Midway through Martin Scorsese’s The Wolf of Wall Street, Jordan Belfort (Leonardo DiCaprio), in one of his confiding-to-camera monologues, begins to explain the process of taking an IPO public. Midway through his explanation, he stops himself. “Look, I know you’re not following what I’m saying anyway, right?” he smirks. “That’s okay. That doesn’t matter. The real question is this: was all this legal?” That confusion – and that question – is at the heart of a strange new controversy surrounding the three-year-old Wall Street comedy/drama, which a civil lawsuit filed by the U.S. Department of Justice alleges was partially financed by a shady Malaysian state fund.
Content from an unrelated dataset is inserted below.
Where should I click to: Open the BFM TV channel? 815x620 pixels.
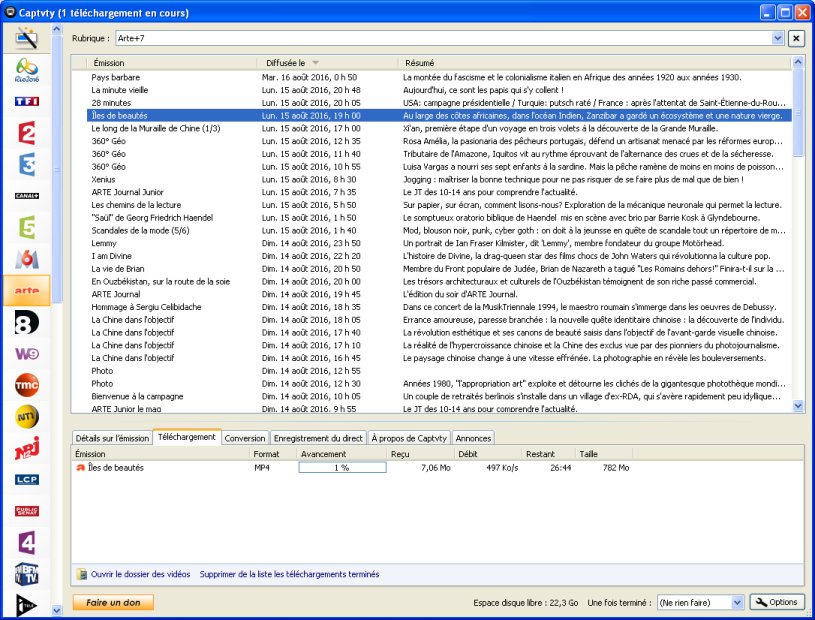[26, 573]
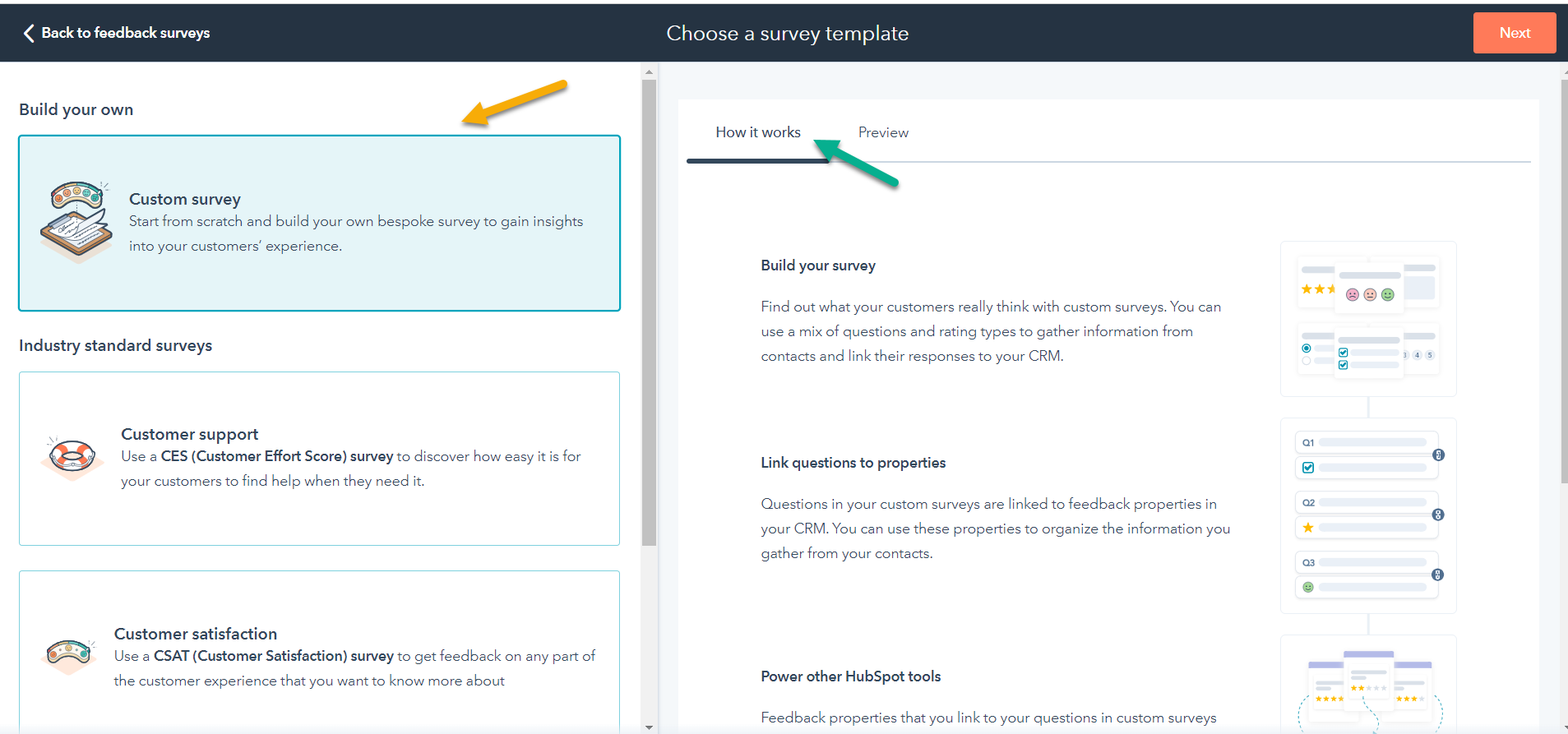Click the yellow star icon beside Q2
1568x734 pixels.
[1308, 528]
The suit, reported by the BBC, charges that money from 1MDB (not to be confused with the Internet Movie Database?), a fund set up in 2009 to help develop the Malaysian economy, made its way into the pockets of public officials, and subsequently their relatives and business associates. In addition to properties, business assets, a jet, and works of art, the funds allegedly went into the bankroll of Red Granite, one of the production entities behind the Scorsese picture. The company’s CEO, Riza Aziz, is the stepson of Malaysian prime minister Najib Razak.
In a statement Wednesday, the company claims it did nothing wrong. “To Red Granite’s knowledge, none of the funding it received four years ago was in any way illegitimate and there is nothing in today’s civil lawsuit claiming that Red Granite knew otherwise,” the statement read. “Red Granite continues to cooperate fully with all inquiries and is confident that when the facts come out, it will be clear that Riza Aziz and Red Granite did nothing wrong.”
It’ll take some time to figure this whole thing out. In the meantime, some enterprising screenwriter is working up a treatment for a really wacko sequel.